Exercise tasks:
(A) Condense the paragraph of the blog post on comment spam that begins "One of the things readers" into a bulleted list that keeps its main facts.
(B) Continue the blog post on comment spam from its final sentence, keeping the same voice.

Document passage:
_ _ _ _

One of the things readers to this blog don’t get to see is the spam that gets submitted as ‘comment’ on individual posts. WordPress has a spam filter that is pretty effective, keeping irrelevant, spurious and commercial stuff out of the way. It gets sent to a spam folder, and every so often I go to have a look, just in case something legitimate got sent there (and that occasionally happens). To give you an idea of the volume, since this blog was launched 5,964 comments have been submitted, of which 4,314 were spam.
As with email spam, a lot of it is to do with the sale of drugs and medicines. One persistent spammer (who clearly believes that, one day, I’ll publish this) always has the same comment: ‘Great blog, made me think. Do you want Viagara?’ – with a URL to make the latter offer real. More recently he has become hugely subtle: the offer of viagara has been dropped, but the word ‘great’ has been hyperlinked with the same URL. But I confess I have been almost tempted to publish another spammer’s comment, simply because it made me laugh. It read: ‘Wonderful blog, great post. You should be big’ – with the word ‘big’ linked to another viagara site. That’s kind of neat.
I get a certain number of comments entirely in Russian. It is of course possible that they are all about higher education, public policy, or even Newcastle United: but the fact that the only word I can recognise is ‘mp3′ makes me suspicious.

_ _ _ _

Data below:

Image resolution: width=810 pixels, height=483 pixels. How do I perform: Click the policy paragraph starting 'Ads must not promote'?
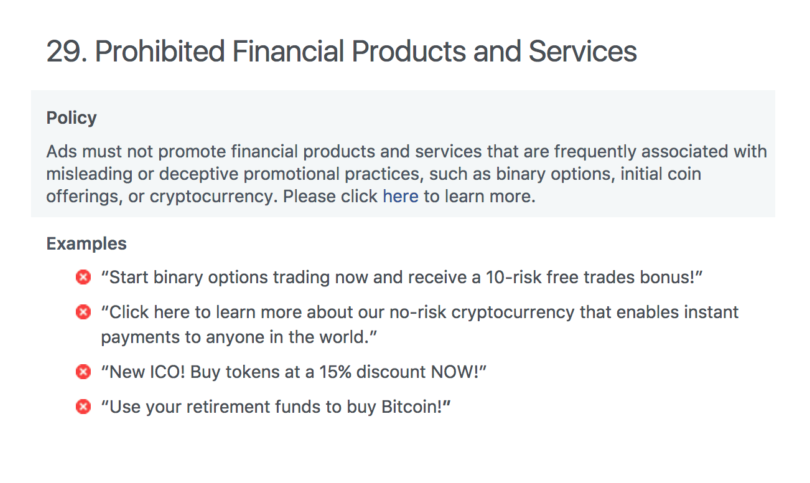coord(407,174)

_ _ _ _

Answers to the tasks:
(A)
- Readers do not see the spam submitted as comments on individual posts.
- WordPress has a fairly effective spam filter that keeps out irrelevant, spurious and commercial material by sending it to a spam folder.
- The author checks that folder periodically, because a legitimate comment occasionally ends up there.
- Since the blog was launched, 5,964 comments have been submitted, and 4,314 of them were spam.

(B)
Then there are posts I file as spam because, to be honest, while they are in English I have absolutely no idea what they are about. For example, one (who didn’t add a URL or anything that would make me suspicious) submitted a comment on the post ‘A date in history’, with the first sentence of the comment reading:
‘You might conclude from your post that sex dating in Michigan is a new phenomenon.’
Maybe you’d like to read on, but I’m afraid I think it’s just spam. No idea what the spammer wanted to achieve, though.
I read the spam folder about once a week, and don’t spend much time on it. But there is another sense you get from it, of seeing all of human life through a rather dirty lens. There they are, the merchants of dubious products, and some pretty disturbed people (including an obsessive who tried to comment for a while pretending to be someone else). Maybe a spam folder should be the basis for some analysis on what we need to do to get a better society. Or maybe it needs to be only what it is, a folder into which we sweep what we do not need to see.